Exercise directions: Restate every entry verbatim; drop the pictures.

# # # # #

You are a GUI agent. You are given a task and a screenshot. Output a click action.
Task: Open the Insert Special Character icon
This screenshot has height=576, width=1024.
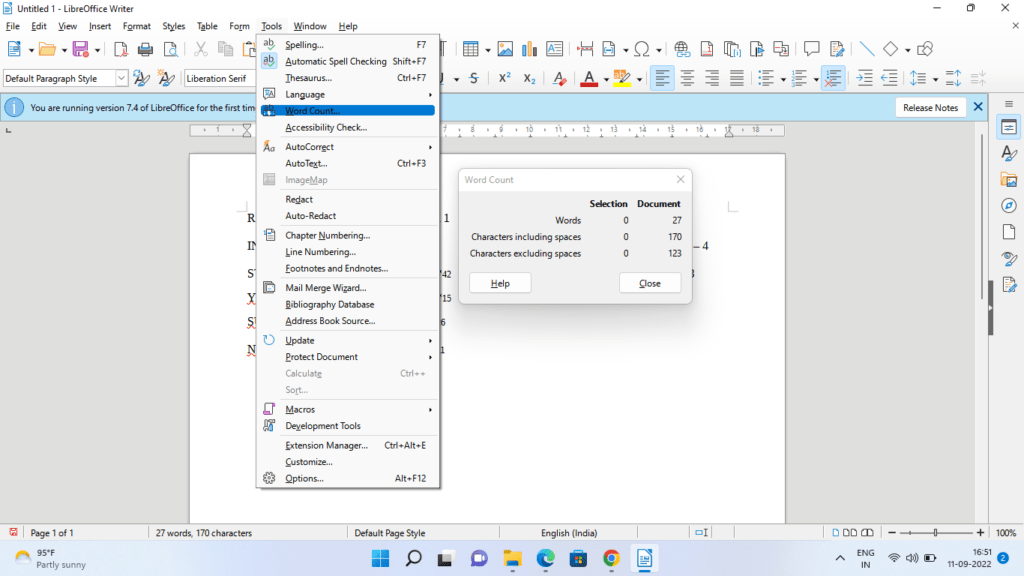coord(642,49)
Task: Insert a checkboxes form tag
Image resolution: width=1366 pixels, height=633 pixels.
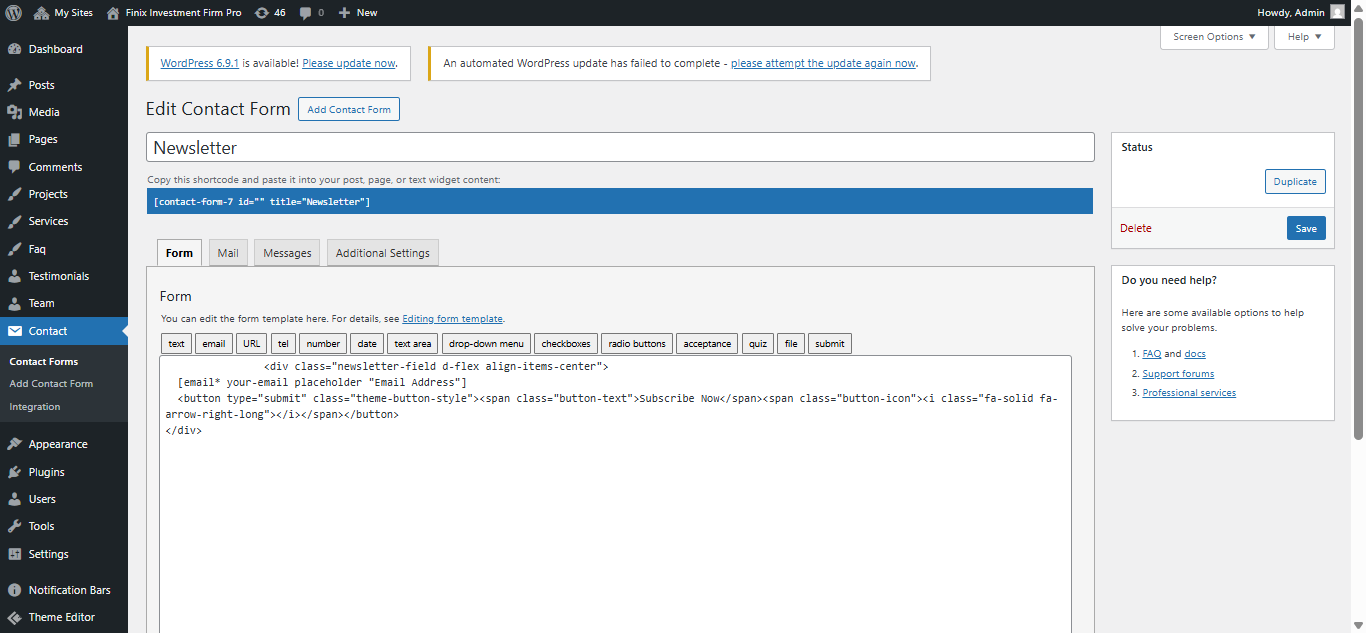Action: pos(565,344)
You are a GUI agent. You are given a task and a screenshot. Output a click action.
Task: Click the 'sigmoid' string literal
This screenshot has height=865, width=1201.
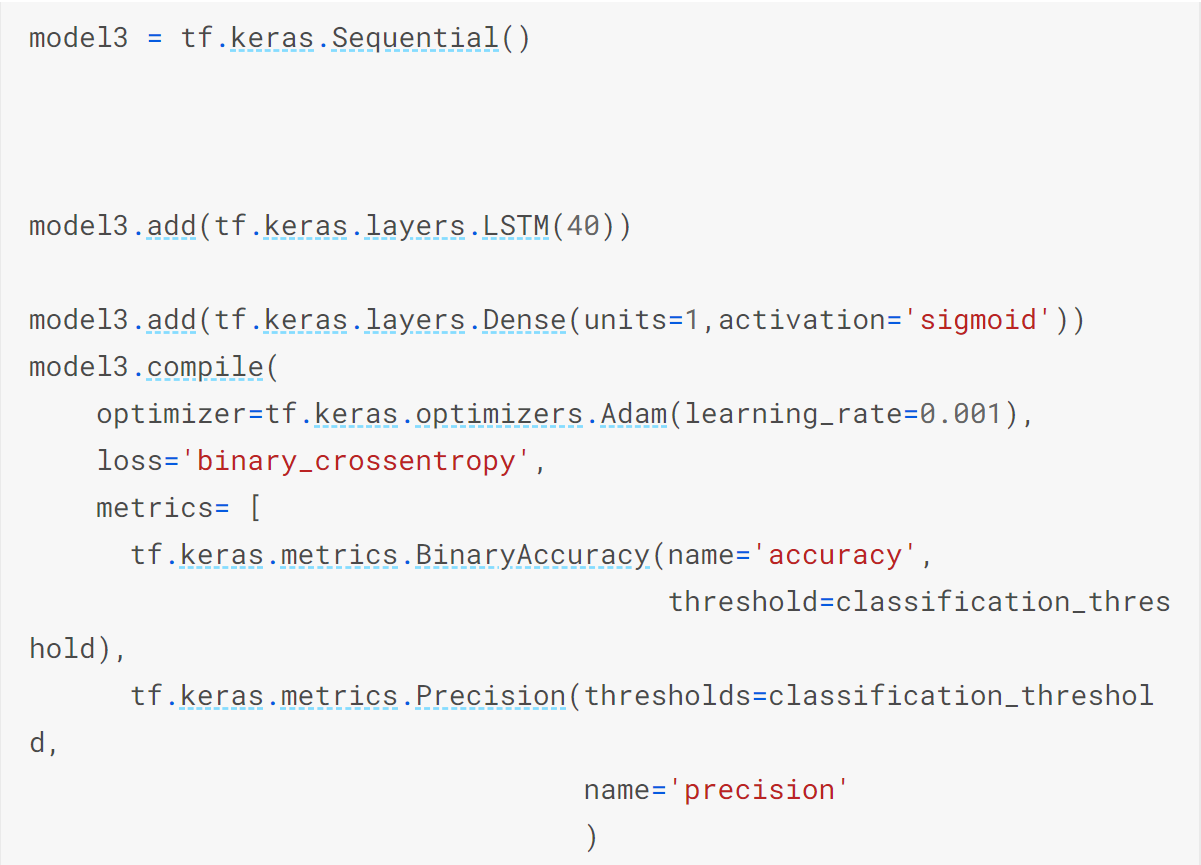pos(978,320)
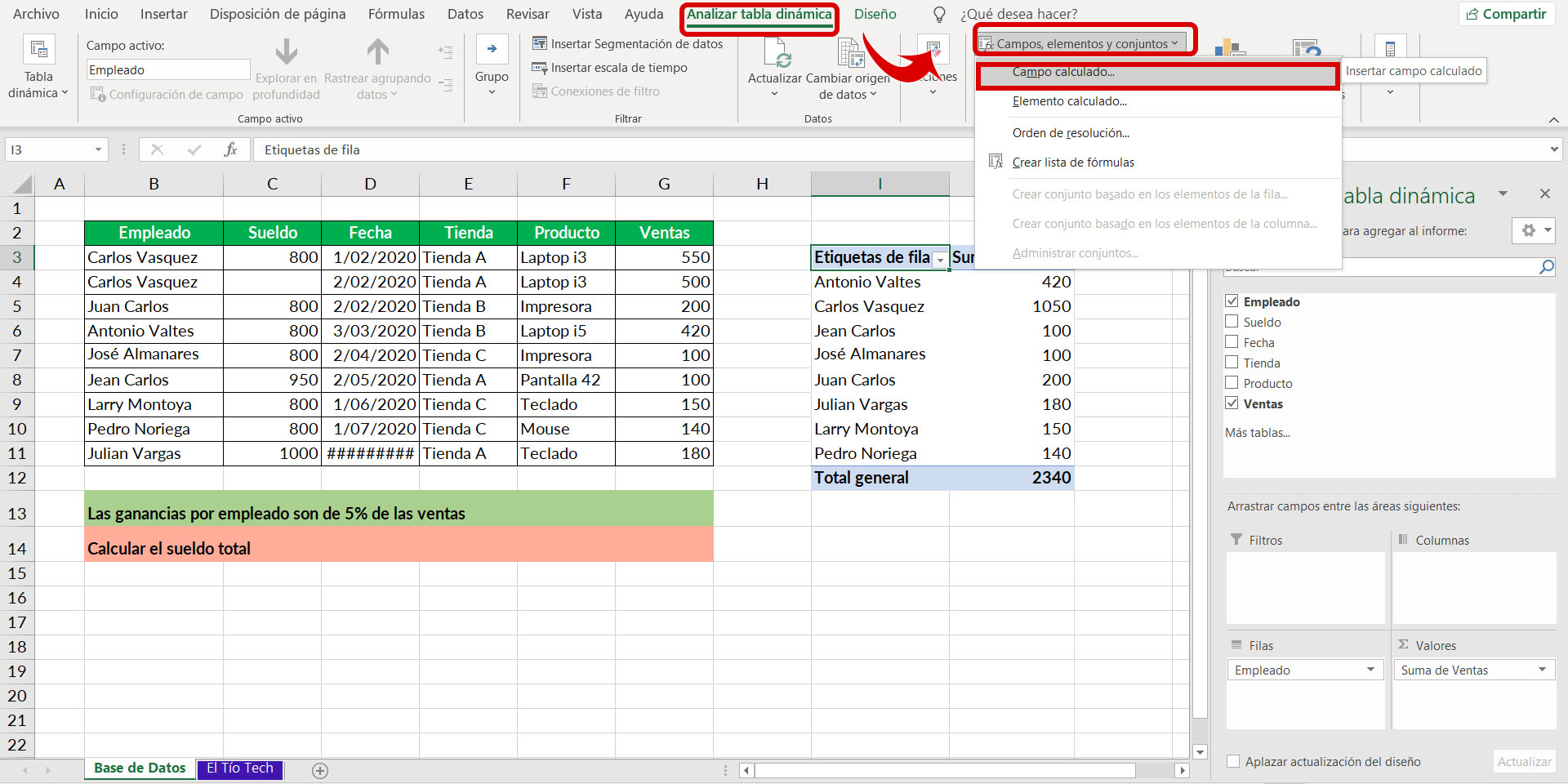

# # # # #

Response box:
You are a GUI agent. You are given a task and a screenshot. Output a click action.
Task: Open the Insert Special Character icon
This screenshot has height=576, width=1024.
coord(642,49)
Task: Insert a checkboxes form tag
Image resolution: width=1366 pixels, height=633 pixels.
Action: pos(565,344)
You are a GUI agent. You are given a task and a screenshot. Output a click action.
Task: Click the 'sigmoid' string literal
This screenshot has height=865, width=1201.
pos(978,320)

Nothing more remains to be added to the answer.